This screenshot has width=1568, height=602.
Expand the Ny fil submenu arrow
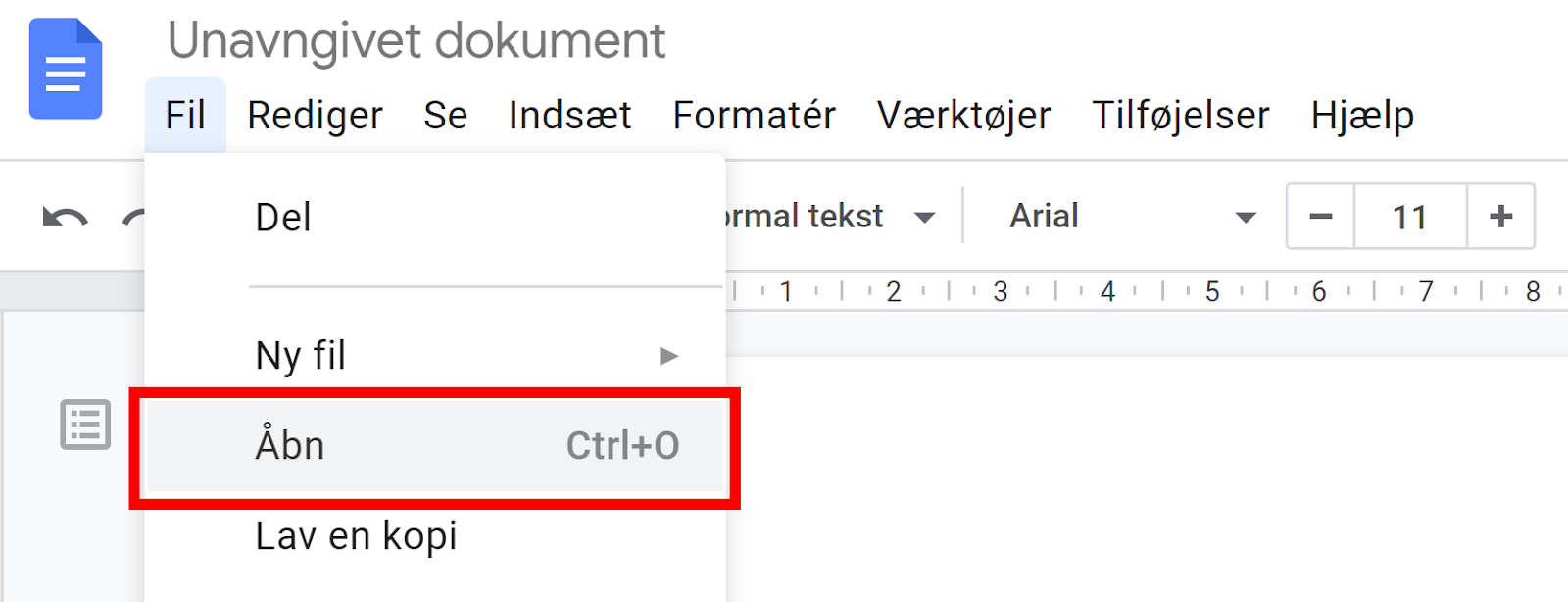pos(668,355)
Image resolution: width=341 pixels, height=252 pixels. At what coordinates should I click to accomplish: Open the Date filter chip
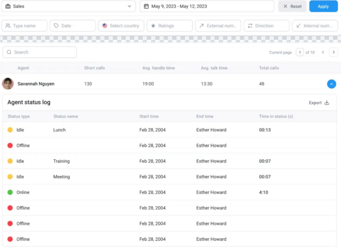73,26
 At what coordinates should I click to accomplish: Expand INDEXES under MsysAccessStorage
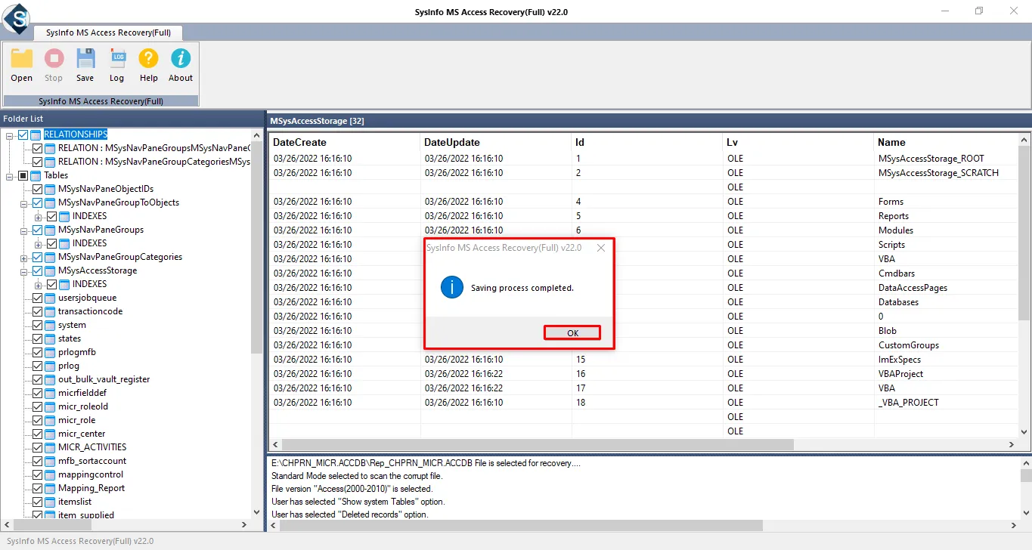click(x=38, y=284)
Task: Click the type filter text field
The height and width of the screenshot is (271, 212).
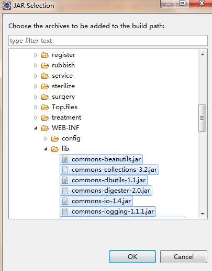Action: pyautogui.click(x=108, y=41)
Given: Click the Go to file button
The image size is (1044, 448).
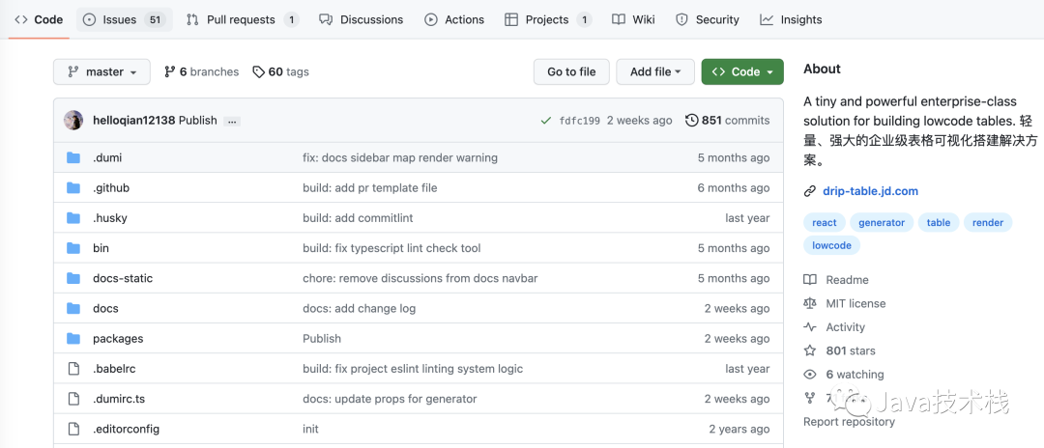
---
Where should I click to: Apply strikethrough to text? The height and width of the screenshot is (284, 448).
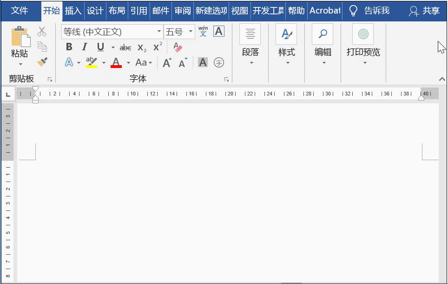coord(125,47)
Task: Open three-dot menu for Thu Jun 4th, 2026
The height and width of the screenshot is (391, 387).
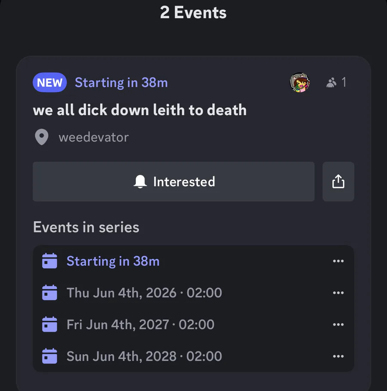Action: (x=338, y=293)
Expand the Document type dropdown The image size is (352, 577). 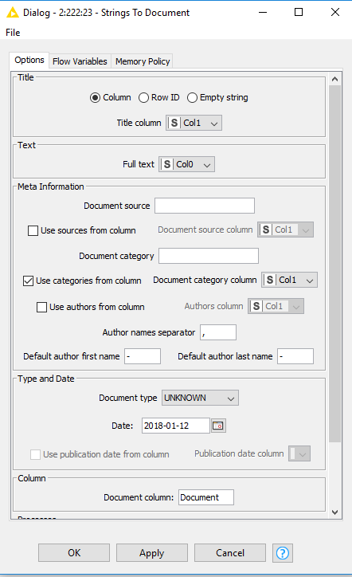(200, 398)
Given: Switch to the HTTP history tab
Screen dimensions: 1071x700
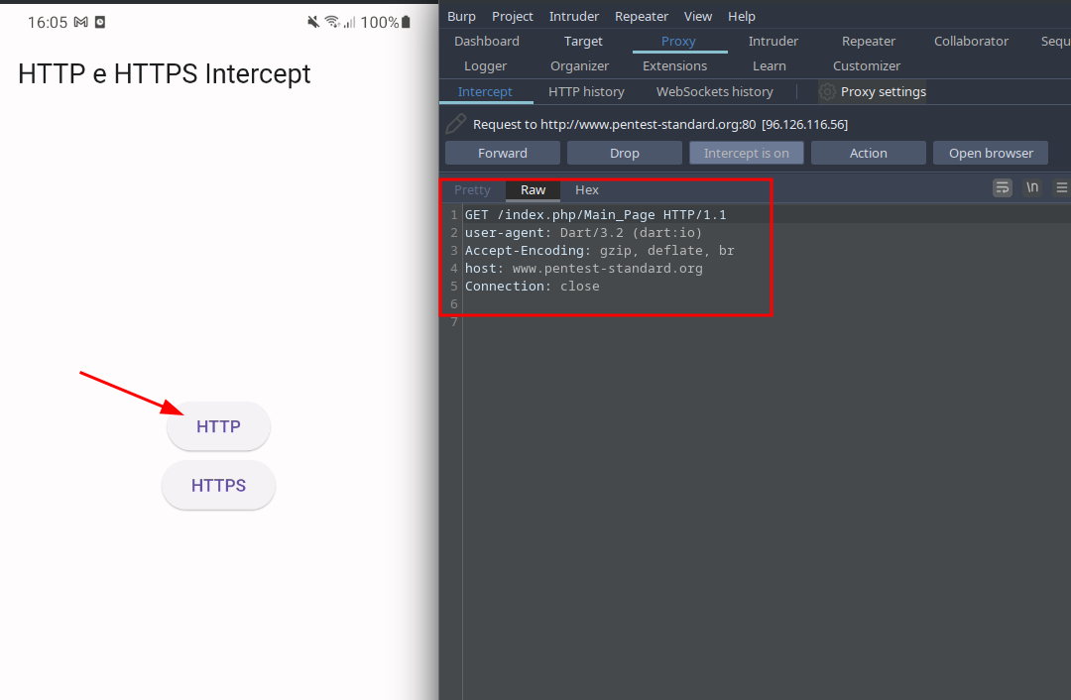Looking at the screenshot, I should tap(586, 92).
---
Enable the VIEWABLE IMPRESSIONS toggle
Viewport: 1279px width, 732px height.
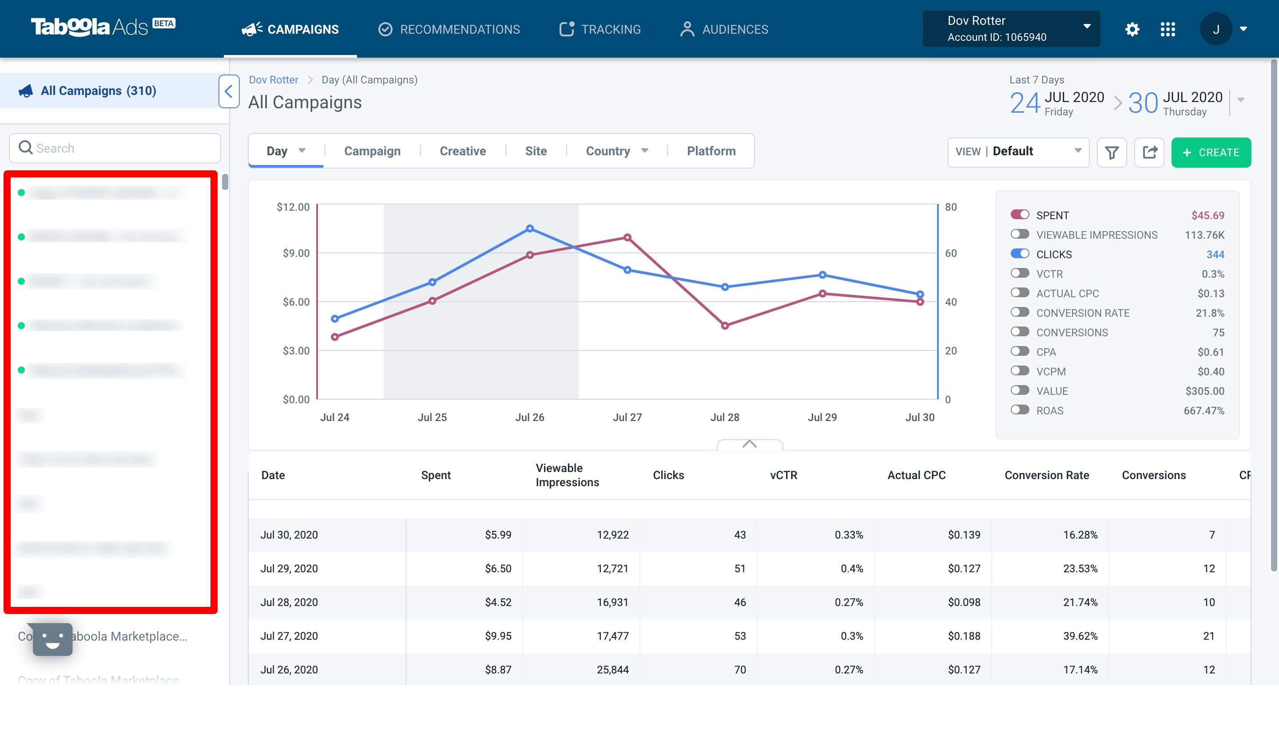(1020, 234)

* What you will do *
In the entries above, find the line that contains "Task: Click the type filter text field" and the line that contains "The image size is (1044, 448).". Reproduce exactly those two lines and every line between them, but not the pictures.

* Exercise result *
Task: Click the type filter text field
The height and width of the screenshot is (271, 212).
Action: pyautogui.click(x=108, y=41)
Given: Click the Go to file button
The image size is (1044, 448).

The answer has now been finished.